Du terme platonicien, Kallipolis (la «belle cité» décrite dans le livre VII 527c de La République) à Utopia, vocable créé par Thomas More en 1516, la notion d’utopie relève de l’imaginaire et de l’irréalisable. Au centre de ces deux paradigmes philosophiques réside la question d’une société idéale mais abstraite. Or, Chandigarh, née de l’intégration de Lahore dans le Pendjab pakistanais, après la partition de la province en deux régions distinctes, l’une indienne et l’autre pakistanaise (conséquence indirecte du départ des colons britanniques en 1947), semble avoir déjoué l’inconcevable en devenant une cité utopique bien réelle - a priori. Mandaté par le premier ministre indien, Jawaharlal Nehru, Charles-Édouard Jeanneret-Gris (connu sous le nom de Le Corbusier) est l’architecte nommé pour la création de la nouvelle capitale pendjabienne. Celle-ci doit non seulement symboliser l’indépendance récemment acquise, se libérer des traditions du passé, mais s’élever également au-dessus des tensions politico-religieuses, et lui conférer ainsi une aura universaliste.

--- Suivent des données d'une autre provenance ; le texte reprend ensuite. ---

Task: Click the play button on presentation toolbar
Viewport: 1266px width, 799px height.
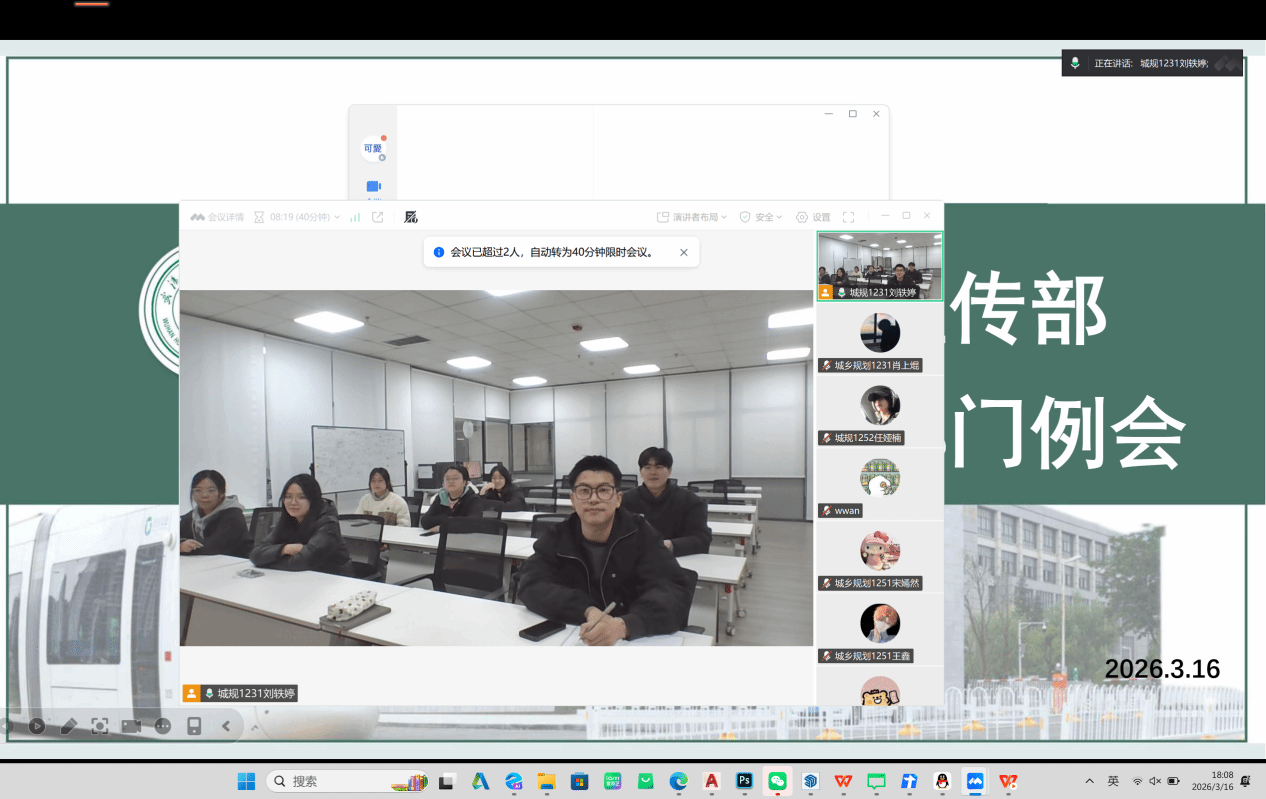Action: click(x=37, y=726)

Dès 1951, avec Pierre Jeanneret, Edwin Maxwell Fry, Jane Beverly Drew et une équipe de jeunes architectes indiens, Le Corbusier crée une ville ex novo, au pied de la chaîne himalayenne, devenant la démonstration absolue de son application de l’architecture brutaliste moderne et de l’utopie urbanistique. Toutefois, connu pour son radicalisme, Le Corbusier, «à la fois précurseur et clivant», crée une œuvre totale qui «polarise et fascine».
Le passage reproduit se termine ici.